■ **PROBLEM DETAILS**
Copy out the lines of the records verbatim, from the line that contains "will (x=1041, y=905)." to the line that contains "will tap(111, 75).", including both of those lines.

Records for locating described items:
-=-=-

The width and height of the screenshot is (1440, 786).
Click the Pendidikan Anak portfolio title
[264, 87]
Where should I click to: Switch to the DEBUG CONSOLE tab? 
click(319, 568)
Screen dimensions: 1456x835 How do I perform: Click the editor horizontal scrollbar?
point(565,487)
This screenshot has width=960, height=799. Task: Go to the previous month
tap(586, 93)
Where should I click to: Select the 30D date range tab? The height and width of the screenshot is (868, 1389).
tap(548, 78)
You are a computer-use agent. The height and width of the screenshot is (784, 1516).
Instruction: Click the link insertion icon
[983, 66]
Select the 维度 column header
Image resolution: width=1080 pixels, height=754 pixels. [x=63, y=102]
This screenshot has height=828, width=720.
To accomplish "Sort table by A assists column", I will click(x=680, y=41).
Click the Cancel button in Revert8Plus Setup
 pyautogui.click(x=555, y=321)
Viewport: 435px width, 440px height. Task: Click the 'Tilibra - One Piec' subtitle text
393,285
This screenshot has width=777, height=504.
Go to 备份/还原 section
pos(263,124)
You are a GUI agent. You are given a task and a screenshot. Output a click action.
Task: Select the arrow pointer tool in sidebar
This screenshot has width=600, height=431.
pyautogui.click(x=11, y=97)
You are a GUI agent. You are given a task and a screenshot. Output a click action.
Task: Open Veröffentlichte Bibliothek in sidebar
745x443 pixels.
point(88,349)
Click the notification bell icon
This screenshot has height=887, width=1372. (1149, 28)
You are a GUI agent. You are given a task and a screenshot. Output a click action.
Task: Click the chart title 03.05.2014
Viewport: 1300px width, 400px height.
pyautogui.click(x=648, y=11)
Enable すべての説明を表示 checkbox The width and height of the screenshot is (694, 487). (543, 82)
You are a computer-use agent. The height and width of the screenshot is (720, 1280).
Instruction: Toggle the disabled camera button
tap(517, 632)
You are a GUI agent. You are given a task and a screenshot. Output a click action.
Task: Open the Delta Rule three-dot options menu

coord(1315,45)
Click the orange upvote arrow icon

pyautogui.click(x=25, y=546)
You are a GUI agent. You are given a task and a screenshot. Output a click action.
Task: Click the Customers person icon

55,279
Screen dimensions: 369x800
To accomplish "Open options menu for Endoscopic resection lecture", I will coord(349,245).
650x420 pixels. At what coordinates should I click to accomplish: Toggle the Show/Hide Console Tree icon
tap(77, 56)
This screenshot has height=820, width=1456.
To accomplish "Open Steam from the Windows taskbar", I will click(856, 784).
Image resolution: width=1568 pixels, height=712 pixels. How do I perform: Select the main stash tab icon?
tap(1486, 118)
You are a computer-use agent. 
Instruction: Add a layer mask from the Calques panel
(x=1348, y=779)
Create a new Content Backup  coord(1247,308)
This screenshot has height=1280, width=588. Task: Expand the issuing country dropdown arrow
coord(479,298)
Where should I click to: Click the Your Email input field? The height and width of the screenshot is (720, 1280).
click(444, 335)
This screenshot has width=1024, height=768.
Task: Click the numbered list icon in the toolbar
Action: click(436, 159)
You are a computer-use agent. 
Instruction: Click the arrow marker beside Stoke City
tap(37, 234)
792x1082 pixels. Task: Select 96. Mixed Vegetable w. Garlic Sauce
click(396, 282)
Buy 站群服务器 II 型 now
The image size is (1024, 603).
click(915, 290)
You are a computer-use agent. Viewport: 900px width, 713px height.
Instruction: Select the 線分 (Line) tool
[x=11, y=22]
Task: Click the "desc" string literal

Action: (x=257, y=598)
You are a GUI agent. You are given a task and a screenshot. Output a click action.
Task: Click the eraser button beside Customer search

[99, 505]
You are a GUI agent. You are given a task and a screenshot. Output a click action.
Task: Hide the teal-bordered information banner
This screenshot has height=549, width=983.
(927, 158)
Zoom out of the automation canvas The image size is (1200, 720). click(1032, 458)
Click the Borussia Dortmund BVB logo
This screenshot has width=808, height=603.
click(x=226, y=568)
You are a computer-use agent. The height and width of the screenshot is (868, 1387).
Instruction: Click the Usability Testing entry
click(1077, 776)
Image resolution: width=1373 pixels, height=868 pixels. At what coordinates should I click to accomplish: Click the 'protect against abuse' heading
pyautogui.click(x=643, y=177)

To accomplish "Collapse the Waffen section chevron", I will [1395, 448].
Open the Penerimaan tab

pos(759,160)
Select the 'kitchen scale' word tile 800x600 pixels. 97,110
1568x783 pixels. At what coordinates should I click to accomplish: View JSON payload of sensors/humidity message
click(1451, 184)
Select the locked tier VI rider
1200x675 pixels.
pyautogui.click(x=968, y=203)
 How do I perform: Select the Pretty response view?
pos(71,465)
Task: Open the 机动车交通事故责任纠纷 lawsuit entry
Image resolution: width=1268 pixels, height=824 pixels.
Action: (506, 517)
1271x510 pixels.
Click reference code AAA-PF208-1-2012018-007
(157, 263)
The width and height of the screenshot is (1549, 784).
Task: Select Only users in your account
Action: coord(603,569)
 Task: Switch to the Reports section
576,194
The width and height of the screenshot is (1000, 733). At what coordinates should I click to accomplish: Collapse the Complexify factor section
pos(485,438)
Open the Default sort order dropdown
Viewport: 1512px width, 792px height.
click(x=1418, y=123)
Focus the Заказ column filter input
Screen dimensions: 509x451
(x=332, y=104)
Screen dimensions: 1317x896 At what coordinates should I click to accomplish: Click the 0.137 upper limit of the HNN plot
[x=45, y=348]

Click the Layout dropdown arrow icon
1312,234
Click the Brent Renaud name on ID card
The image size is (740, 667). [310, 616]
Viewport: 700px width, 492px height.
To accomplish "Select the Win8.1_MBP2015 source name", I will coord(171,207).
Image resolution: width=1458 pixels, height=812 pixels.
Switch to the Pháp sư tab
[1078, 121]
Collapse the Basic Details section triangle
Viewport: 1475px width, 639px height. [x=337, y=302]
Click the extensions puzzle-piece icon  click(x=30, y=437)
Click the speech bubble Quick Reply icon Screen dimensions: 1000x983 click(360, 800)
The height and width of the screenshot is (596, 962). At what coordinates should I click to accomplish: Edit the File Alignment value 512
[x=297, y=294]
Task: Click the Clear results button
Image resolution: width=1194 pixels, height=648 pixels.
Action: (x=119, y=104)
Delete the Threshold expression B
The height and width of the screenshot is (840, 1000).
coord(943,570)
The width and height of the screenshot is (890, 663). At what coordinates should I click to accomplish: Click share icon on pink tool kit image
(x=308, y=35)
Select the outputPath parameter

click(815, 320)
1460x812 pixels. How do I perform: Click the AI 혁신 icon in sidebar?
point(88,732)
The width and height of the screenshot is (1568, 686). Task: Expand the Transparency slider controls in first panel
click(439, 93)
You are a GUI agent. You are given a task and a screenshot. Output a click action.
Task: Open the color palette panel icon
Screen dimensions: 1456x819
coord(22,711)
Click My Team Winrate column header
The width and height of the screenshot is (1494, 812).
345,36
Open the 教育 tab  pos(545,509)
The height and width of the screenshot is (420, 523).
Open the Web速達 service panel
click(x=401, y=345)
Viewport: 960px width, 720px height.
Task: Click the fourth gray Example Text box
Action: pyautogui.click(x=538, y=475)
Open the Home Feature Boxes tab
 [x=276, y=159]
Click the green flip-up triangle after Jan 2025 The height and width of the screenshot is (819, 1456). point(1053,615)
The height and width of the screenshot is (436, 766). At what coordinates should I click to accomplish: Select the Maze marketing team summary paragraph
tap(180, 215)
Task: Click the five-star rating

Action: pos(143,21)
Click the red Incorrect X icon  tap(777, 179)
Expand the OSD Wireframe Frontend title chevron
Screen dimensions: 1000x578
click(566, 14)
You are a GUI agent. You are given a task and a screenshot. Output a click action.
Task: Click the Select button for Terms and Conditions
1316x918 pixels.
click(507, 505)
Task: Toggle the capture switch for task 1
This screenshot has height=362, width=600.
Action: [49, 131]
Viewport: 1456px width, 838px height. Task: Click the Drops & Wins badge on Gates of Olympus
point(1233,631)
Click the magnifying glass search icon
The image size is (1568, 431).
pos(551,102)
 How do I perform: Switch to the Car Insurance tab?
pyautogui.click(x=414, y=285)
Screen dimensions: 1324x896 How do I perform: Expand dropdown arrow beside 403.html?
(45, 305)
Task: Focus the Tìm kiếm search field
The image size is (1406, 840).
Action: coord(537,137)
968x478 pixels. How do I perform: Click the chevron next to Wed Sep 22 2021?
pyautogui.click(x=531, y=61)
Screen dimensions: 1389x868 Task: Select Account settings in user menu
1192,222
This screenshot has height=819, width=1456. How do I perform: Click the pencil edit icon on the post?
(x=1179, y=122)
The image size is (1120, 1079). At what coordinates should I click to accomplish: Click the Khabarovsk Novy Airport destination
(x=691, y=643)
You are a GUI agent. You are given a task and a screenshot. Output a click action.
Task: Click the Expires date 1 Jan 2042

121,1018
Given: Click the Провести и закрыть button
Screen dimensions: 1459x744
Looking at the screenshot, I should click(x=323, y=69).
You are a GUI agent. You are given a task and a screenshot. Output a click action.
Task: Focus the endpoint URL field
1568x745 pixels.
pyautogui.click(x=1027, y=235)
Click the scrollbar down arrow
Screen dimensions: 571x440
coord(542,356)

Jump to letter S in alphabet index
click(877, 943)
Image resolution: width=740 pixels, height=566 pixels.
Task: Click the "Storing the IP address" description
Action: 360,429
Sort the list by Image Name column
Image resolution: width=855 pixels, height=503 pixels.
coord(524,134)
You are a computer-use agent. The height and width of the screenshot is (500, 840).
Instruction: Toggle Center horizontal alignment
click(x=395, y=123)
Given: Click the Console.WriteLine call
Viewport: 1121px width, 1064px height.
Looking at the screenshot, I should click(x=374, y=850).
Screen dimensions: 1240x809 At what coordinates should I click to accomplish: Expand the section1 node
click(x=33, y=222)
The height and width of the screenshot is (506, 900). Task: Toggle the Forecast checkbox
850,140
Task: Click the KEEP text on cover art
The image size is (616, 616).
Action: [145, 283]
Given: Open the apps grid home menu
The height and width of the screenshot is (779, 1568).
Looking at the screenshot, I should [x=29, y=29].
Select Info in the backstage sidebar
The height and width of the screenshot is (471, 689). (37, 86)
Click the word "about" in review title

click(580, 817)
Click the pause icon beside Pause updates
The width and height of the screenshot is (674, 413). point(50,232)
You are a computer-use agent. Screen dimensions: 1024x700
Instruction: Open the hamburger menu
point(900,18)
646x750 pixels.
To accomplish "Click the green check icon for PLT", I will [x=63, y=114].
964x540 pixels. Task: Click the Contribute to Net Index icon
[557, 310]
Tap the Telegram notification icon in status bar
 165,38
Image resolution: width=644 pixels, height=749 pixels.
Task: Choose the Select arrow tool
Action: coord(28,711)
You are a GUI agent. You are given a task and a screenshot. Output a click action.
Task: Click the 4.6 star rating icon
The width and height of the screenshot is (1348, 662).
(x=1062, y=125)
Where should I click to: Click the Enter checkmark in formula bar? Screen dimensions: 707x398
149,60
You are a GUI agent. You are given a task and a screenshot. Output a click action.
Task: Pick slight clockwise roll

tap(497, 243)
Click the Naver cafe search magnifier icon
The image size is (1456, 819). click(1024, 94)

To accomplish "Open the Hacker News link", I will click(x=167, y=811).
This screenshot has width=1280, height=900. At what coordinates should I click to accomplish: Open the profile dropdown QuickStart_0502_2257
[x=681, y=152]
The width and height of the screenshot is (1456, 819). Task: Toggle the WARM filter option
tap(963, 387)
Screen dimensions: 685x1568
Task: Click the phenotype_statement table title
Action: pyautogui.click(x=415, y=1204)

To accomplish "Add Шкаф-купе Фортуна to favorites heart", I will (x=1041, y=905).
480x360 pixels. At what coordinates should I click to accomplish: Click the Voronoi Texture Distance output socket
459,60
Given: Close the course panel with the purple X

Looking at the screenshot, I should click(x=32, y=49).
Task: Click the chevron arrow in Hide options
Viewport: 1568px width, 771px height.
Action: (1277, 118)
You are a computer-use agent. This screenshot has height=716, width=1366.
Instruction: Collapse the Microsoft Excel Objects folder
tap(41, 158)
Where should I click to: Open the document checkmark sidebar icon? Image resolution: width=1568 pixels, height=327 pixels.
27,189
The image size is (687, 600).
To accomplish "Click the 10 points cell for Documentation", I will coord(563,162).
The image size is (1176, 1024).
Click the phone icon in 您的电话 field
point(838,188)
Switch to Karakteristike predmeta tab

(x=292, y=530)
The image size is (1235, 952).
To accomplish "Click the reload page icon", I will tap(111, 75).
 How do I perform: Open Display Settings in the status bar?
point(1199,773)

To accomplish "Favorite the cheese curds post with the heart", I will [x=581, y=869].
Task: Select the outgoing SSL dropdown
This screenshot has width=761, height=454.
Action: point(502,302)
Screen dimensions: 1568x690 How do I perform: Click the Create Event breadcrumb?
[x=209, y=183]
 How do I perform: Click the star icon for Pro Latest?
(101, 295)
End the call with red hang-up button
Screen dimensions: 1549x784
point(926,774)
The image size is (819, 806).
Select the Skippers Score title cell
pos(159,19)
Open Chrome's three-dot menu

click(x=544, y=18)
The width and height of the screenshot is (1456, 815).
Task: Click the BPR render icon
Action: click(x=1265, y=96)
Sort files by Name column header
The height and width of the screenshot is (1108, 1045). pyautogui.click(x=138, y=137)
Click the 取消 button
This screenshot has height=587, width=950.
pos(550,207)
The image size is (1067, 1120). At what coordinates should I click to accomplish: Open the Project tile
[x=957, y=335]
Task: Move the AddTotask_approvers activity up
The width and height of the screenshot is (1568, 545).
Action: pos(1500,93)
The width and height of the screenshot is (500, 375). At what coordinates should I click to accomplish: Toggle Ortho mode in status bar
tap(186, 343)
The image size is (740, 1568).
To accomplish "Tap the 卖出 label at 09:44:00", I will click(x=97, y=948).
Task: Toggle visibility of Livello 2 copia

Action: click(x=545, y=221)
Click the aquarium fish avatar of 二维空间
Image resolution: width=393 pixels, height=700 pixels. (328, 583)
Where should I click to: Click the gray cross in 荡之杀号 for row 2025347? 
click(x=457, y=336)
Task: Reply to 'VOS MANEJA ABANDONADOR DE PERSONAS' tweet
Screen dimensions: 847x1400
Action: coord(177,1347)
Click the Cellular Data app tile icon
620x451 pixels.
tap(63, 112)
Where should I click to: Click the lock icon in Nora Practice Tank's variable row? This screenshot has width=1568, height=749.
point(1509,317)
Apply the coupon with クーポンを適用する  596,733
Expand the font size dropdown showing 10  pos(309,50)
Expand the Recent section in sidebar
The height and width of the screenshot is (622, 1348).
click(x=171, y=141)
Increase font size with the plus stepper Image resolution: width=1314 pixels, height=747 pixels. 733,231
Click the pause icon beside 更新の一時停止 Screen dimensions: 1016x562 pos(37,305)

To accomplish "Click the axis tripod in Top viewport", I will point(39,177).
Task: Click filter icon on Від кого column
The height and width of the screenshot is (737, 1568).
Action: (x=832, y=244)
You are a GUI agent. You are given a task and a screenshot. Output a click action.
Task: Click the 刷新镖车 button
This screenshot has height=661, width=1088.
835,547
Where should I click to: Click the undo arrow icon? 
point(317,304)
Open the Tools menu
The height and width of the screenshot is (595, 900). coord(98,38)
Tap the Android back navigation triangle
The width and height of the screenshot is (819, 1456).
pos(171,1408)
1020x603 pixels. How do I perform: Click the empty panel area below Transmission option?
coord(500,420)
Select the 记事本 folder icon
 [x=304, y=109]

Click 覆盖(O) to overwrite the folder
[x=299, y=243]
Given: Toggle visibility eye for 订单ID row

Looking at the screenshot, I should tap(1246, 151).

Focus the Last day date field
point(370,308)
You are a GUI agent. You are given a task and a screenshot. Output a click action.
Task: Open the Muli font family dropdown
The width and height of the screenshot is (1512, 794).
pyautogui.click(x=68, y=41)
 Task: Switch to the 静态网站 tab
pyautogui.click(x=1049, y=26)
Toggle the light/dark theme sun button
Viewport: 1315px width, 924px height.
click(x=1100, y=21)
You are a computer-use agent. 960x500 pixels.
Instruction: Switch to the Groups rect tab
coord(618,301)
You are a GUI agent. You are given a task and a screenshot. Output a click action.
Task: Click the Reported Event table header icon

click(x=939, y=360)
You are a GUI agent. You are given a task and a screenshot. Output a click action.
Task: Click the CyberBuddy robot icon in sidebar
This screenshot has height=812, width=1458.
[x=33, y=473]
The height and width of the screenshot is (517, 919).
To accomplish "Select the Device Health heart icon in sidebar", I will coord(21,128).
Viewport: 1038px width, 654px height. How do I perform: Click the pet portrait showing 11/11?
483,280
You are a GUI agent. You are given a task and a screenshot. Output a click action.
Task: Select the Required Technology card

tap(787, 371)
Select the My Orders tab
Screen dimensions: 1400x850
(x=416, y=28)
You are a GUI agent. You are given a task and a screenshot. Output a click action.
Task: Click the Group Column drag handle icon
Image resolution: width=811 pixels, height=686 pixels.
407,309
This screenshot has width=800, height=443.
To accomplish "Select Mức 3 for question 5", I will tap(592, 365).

-=-=-

■ **ANSWER TO THIS TASK**
To accomplish "Add Шкаф-купе Фортуна to favorites heart", I will (x=1041, y=905).
480x360 pixels. At what coordinates should I click to accomplish: Click the Voronoi Texture Distance output socket
459,60
Given: Close the course panel with the purple X

Looking at the screenshot, I should click(x=32, y=49).
Task: Click the chevron arrow in Hide options
Viewport: 1568px width, 771px height.
Action: (1277, 118)
You are a computer-use agent. This screenshot has height=716, width=1366.
Instruction: Collapse the Microsoft Excel Objects folder
tap(41, 158)
Where should I click to: Open the document checkmark sidebar icon? Image resolution: width=1568 pixels, height=327 pixels.
27,189
The image size is (687, 600).
To accomplish "Click the 10 points cell for Documentation", I will coord(563,162).
The image size is (1176, 1024).
Click the phone icon in 您的电话 field
point(838,188)
Switch to Karakteristike predmeta tab

(x=292, y=530)
The image size is (1235, 952).
To accomplish "Click the reload page icon", I will tap(111, 75).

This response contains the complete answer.